DATASET ENTRIES:
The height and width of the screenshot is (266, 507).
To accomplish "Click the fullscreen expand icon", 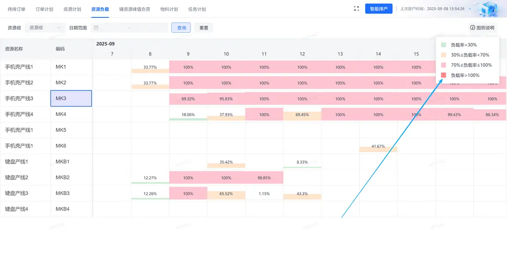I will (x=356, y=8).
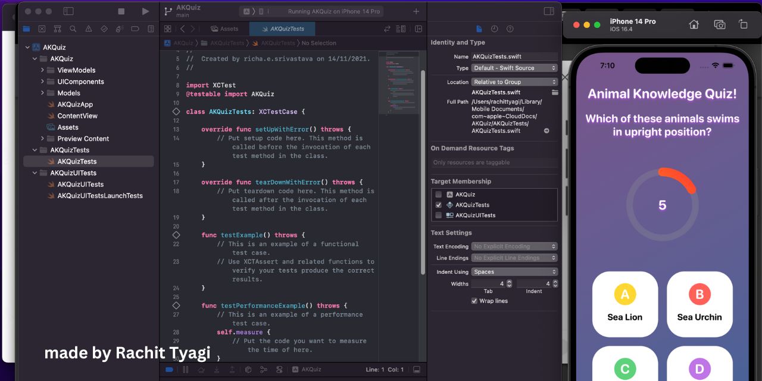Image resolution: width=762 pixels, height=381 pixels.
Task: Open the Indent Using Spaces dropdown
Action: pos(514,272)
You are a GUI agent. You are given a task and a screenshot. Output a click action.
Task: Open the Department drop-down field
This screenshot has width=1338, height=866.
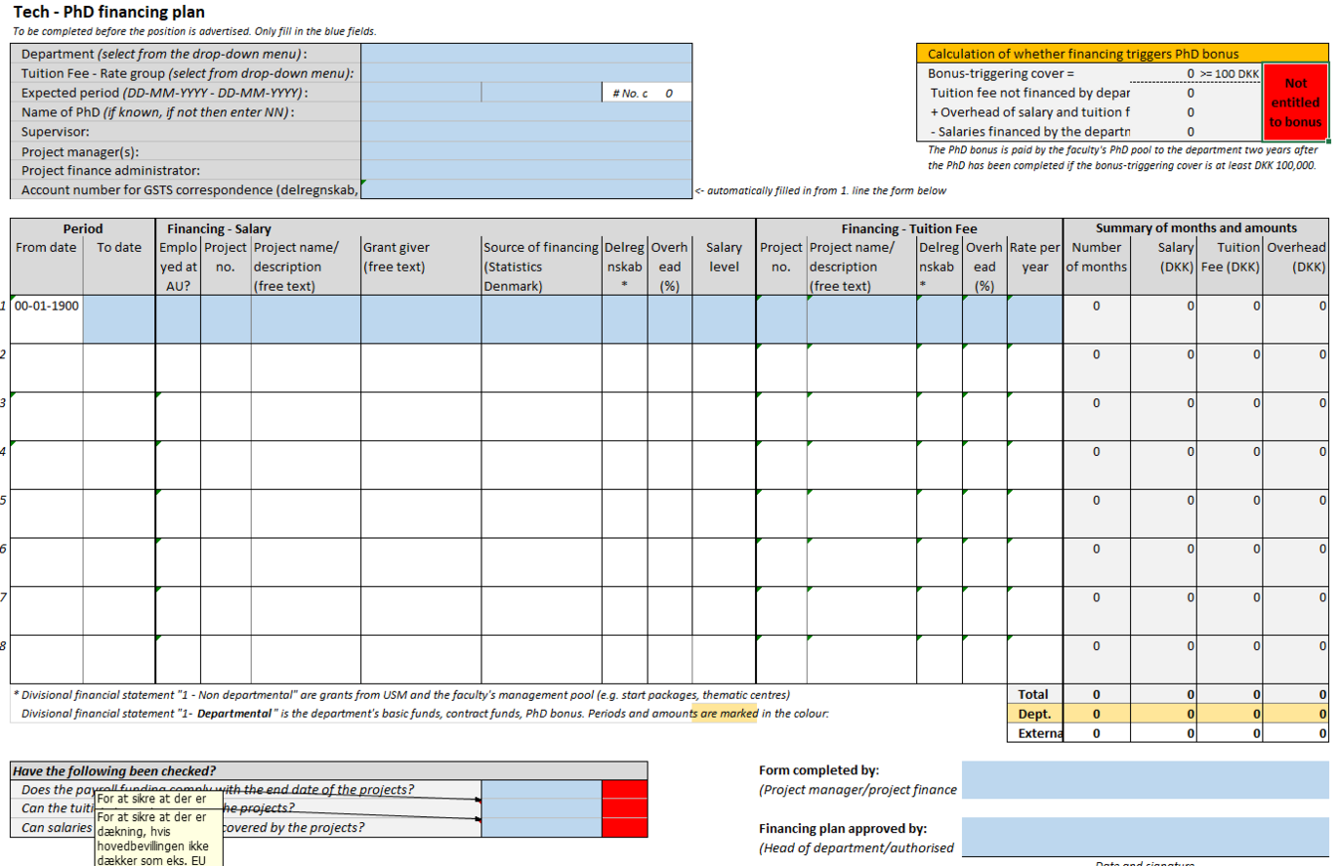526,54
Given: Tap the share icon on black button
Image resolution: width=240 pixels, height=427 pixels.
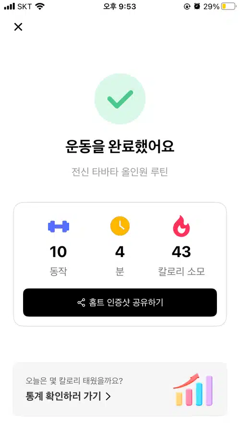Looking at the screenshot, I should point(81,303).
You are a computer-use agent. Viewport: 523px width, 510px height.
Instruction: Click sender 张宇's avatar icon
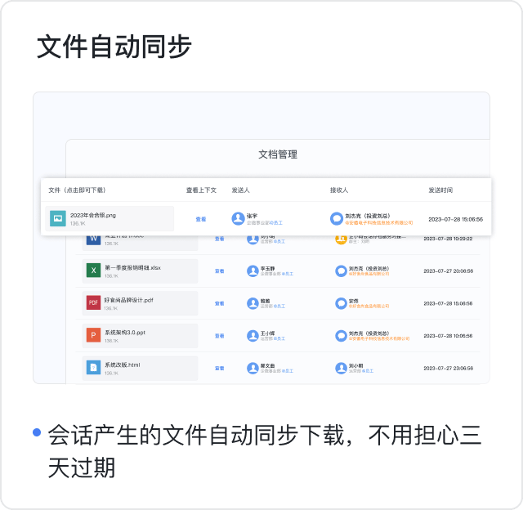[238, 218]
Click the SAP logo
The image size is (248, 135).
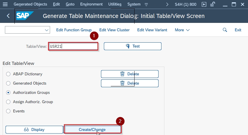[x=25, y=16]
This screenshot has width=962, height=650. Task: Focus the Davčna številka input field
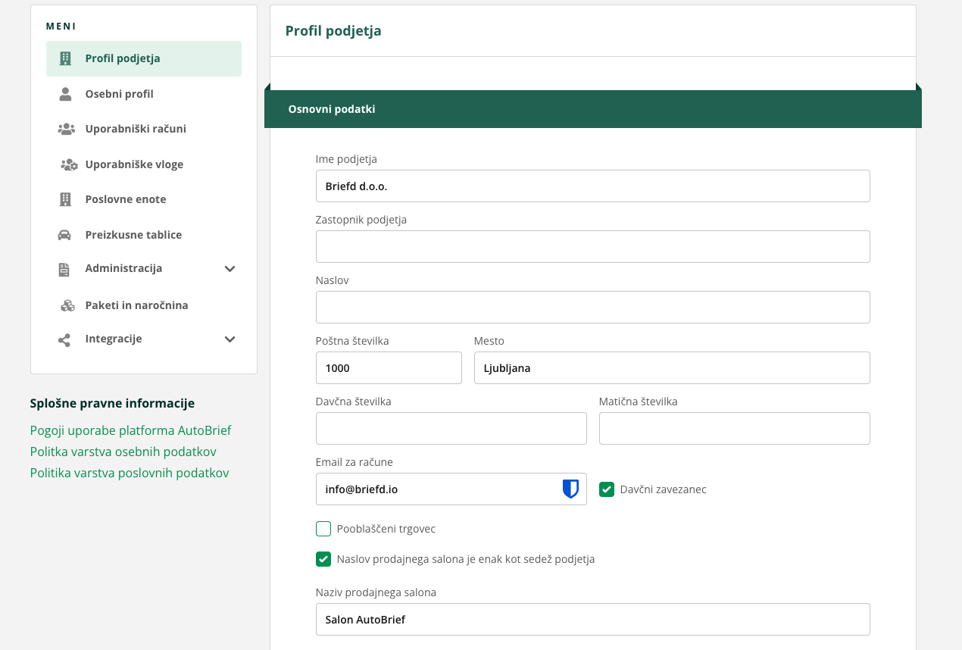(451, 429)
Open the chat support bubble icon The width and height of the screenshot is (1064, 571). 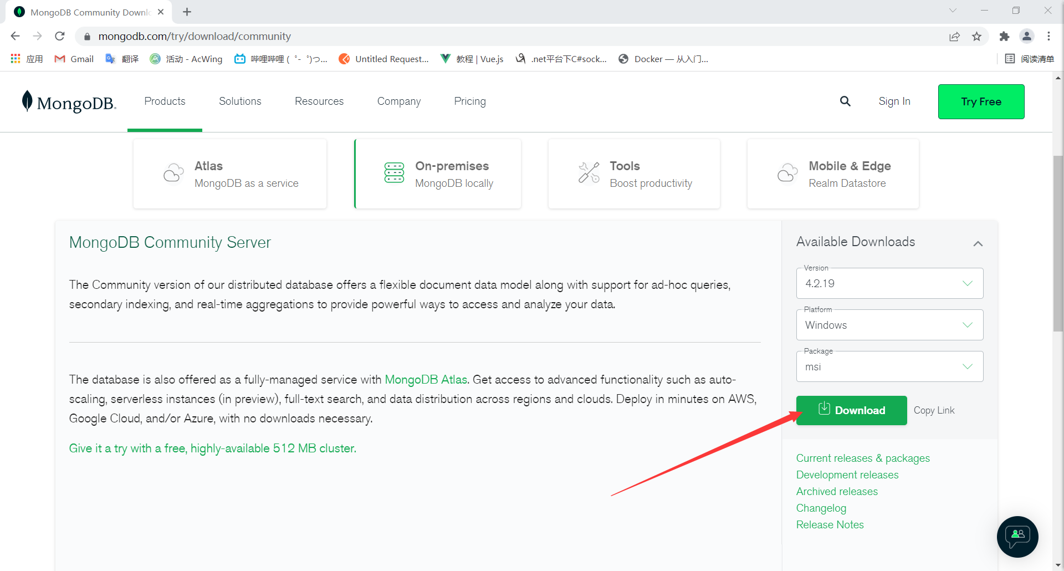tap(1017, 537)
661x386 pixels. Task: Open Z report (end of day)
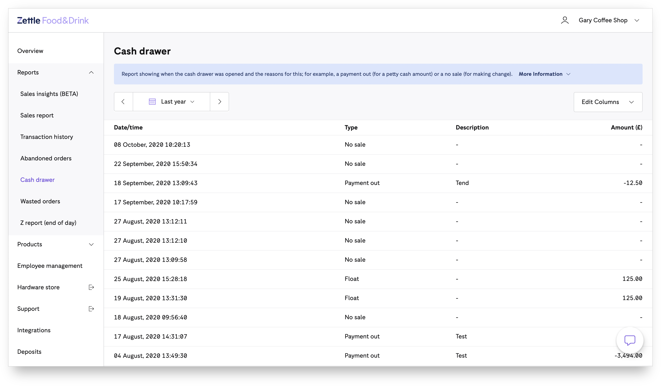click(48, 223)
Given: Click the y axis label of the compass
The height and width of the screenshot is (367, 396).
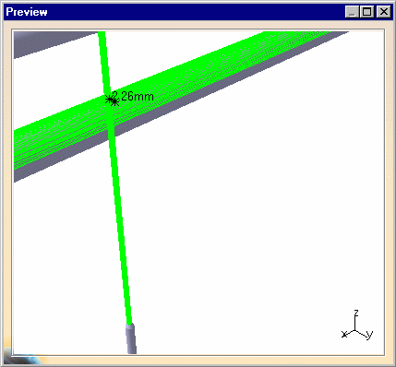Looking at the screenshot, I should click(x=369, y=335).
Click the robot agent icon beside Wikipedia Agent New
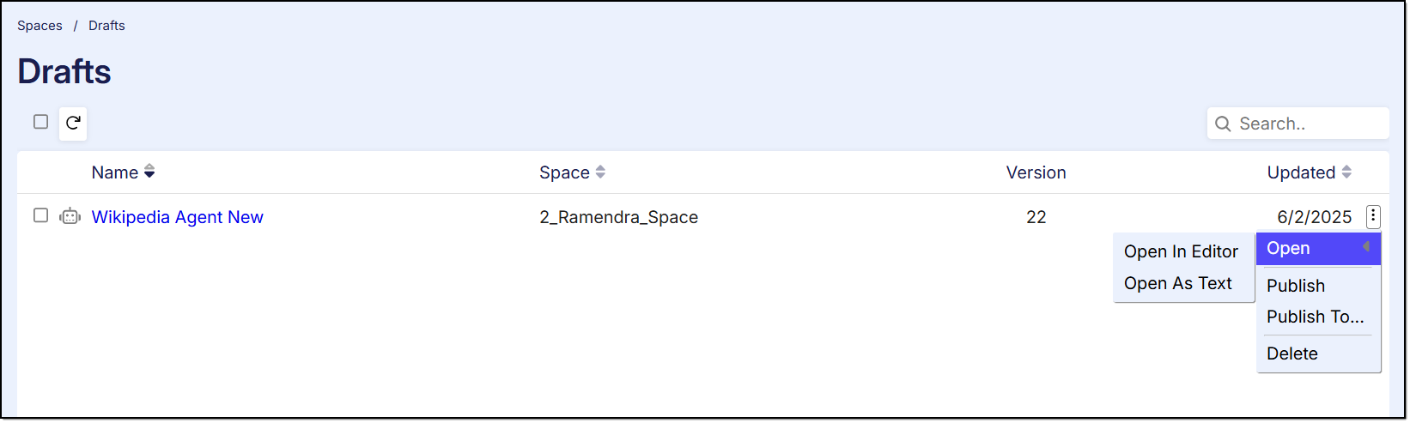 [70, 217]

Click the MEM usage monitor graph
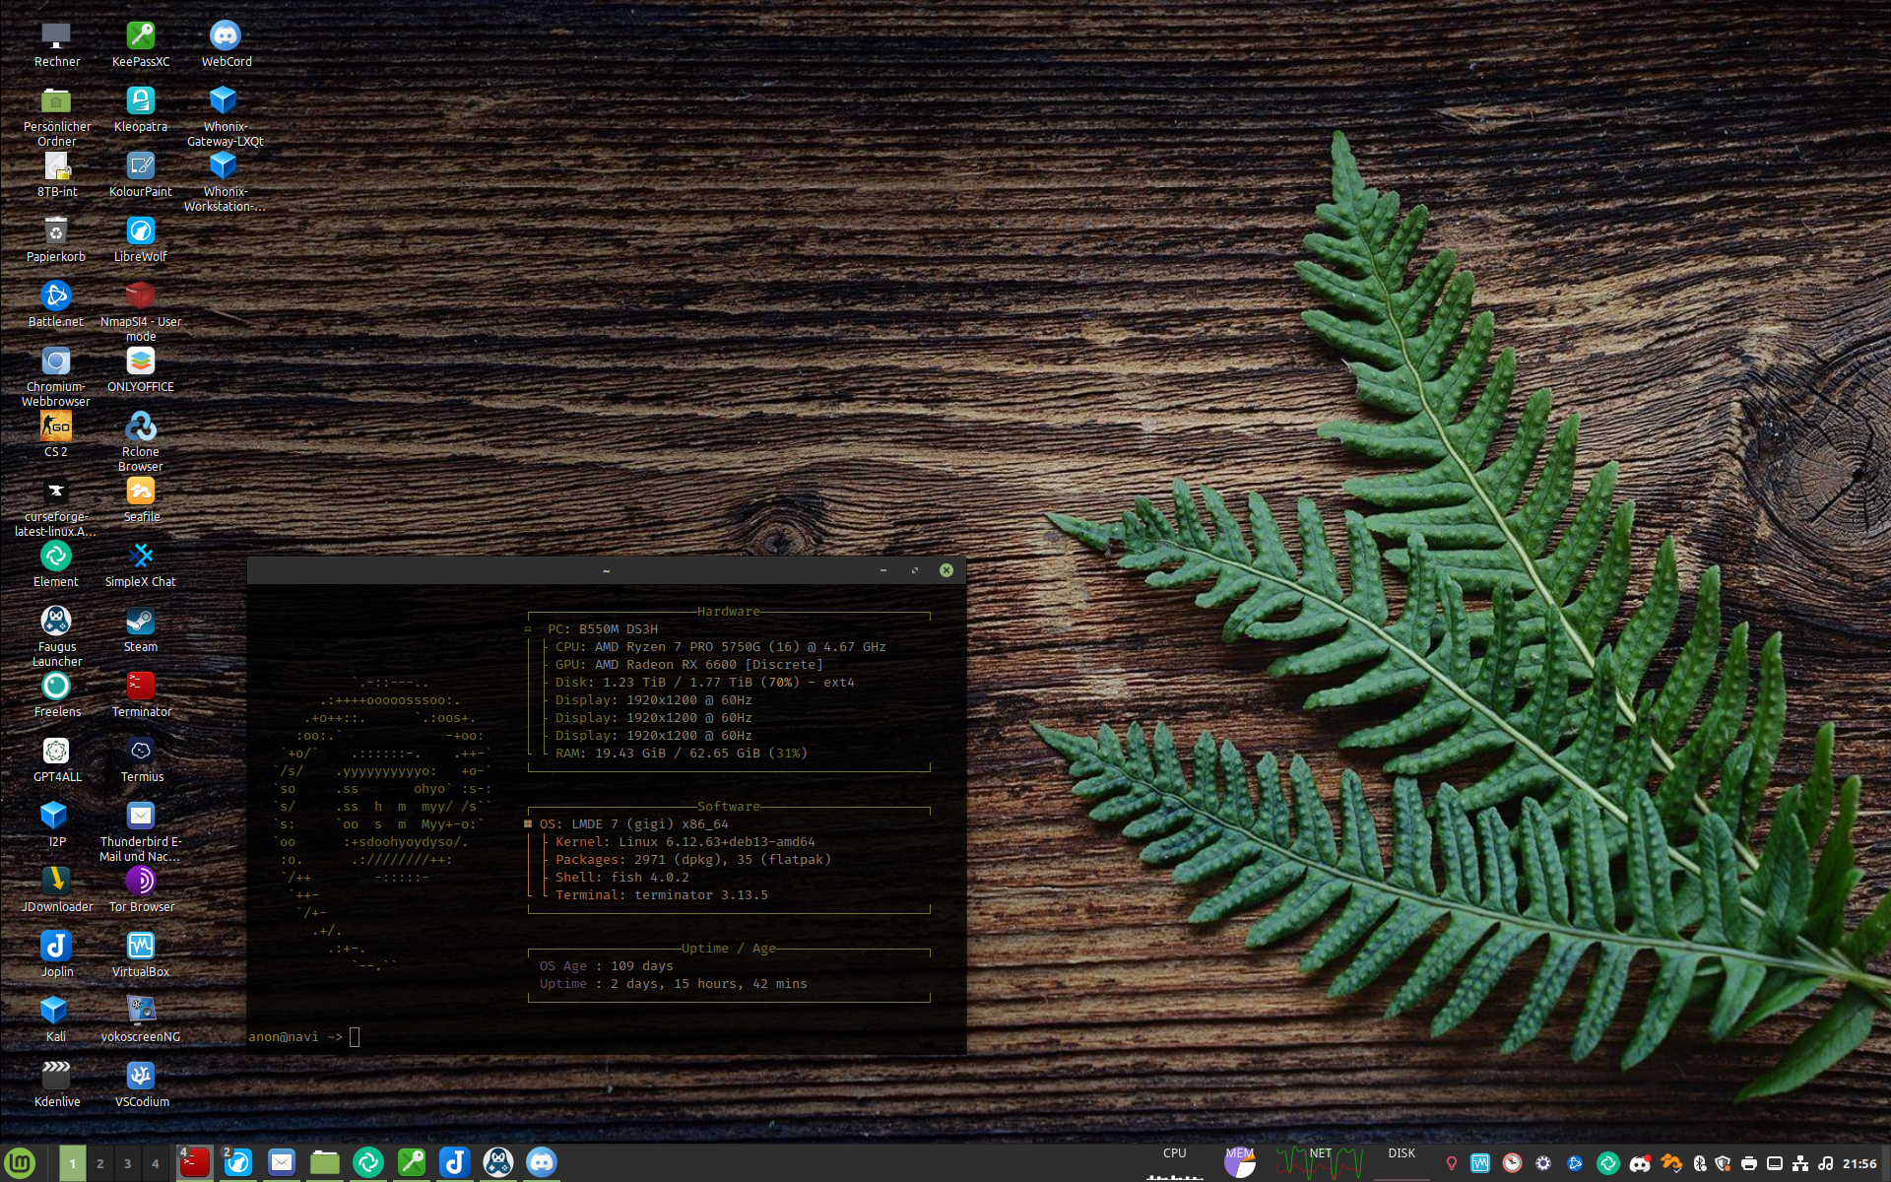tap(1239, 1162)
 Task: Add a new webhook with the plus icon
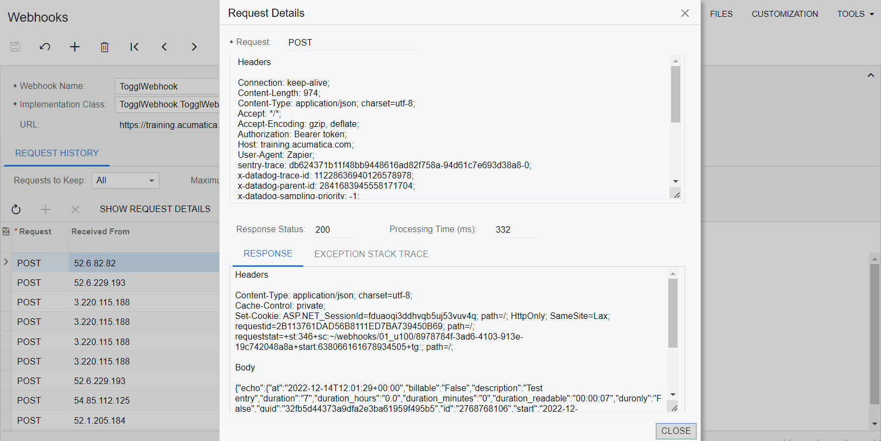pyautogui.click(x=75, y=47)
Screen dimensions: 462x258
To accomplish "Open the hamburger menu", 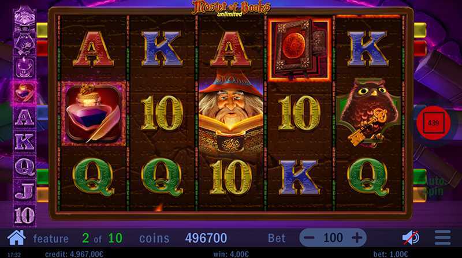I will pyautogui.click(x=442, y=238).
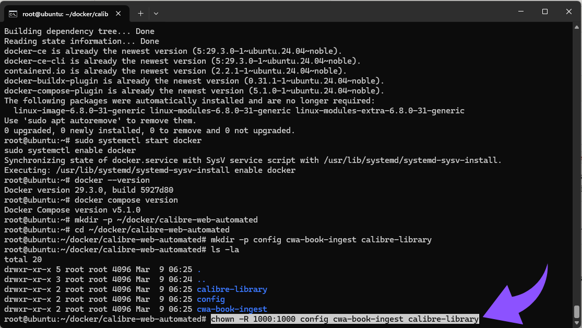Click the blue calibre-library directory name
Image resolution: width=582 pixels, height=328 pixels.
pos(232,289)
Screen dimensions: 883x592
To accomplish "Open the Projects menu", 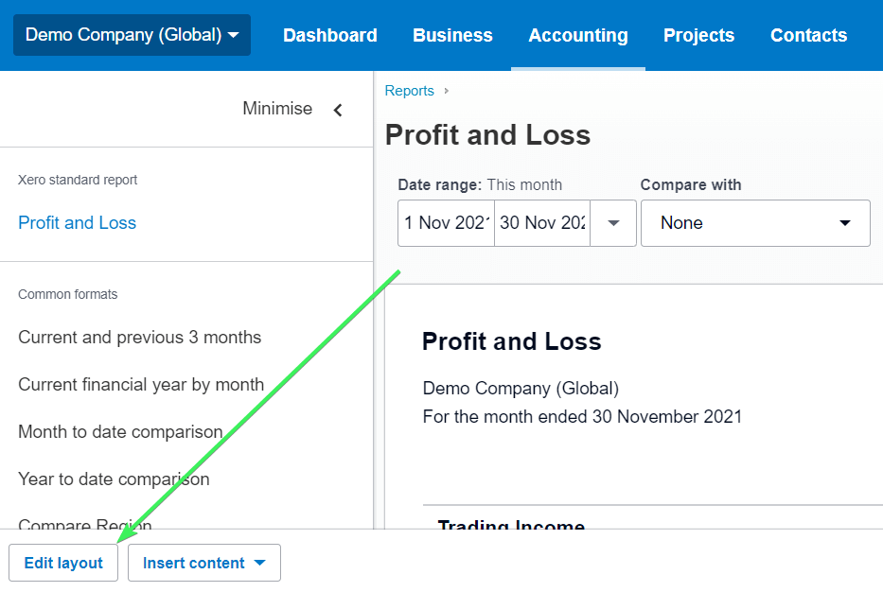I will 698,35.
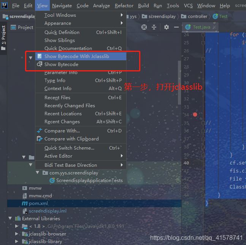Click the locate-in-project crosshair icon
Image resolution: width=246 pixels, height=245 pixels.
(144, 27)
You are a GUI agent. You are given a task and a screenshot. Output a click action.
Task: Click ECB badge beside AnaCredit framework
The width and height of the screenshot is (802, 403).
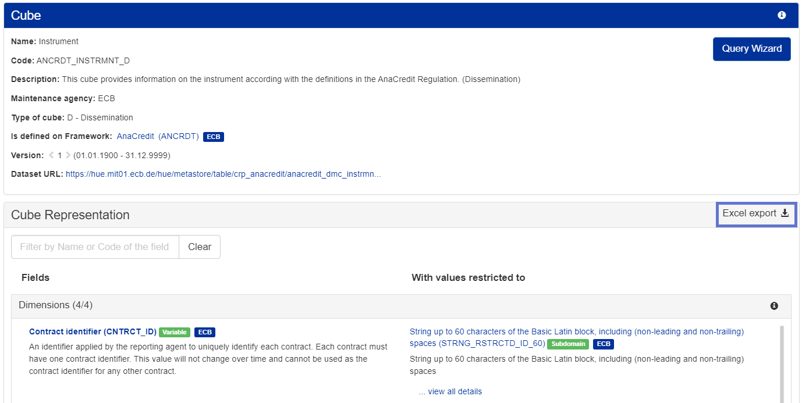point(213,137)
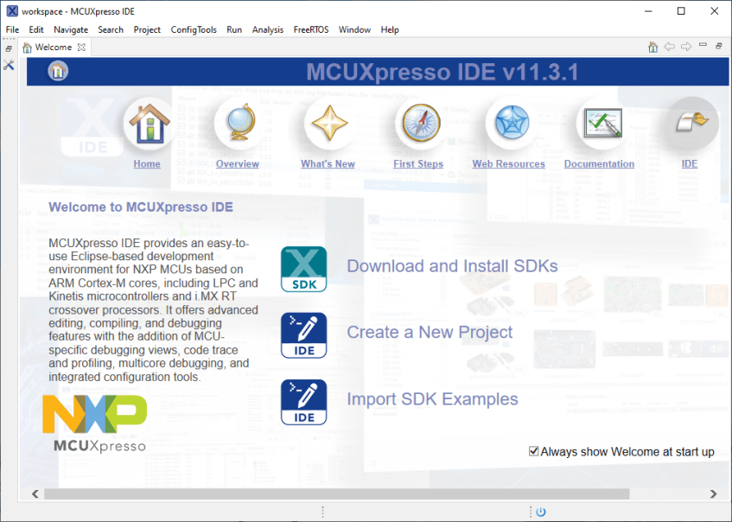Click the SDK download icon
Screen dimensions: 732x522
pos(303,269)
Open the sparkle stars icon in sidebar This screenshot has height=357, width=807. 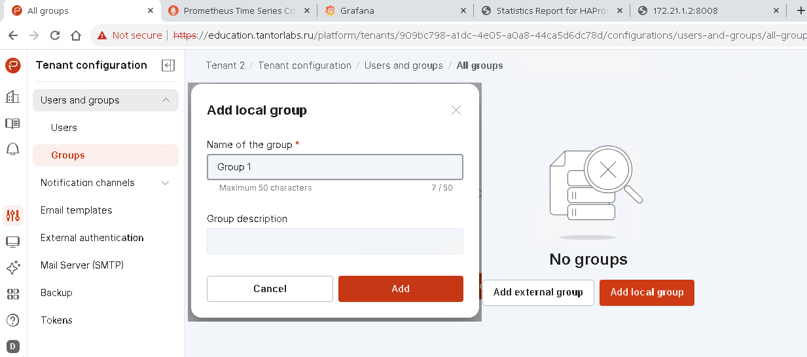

EXERCISE REQUIREMENTS:
Please copy the rows starting with the line containing "Given: Tap the share icon on black button" and continuing through the line containing "[x=25, y=16]", keeping both of those lines and leaving out the pictures.

COMPLETE RESPONSE:
Given: Tap the share icon on black button
Image resolution: width=240 pixels, height=427 pixels.
Looking at the screenshot, I should point(81,303).
You are a computer-use agent. Viewport: 523px width, 510px height.
Instruction: Click sender 张宇's avatar icon
[238, 218]
Click the SAP logo
The image size is (248, 135).
[x=25, y=16]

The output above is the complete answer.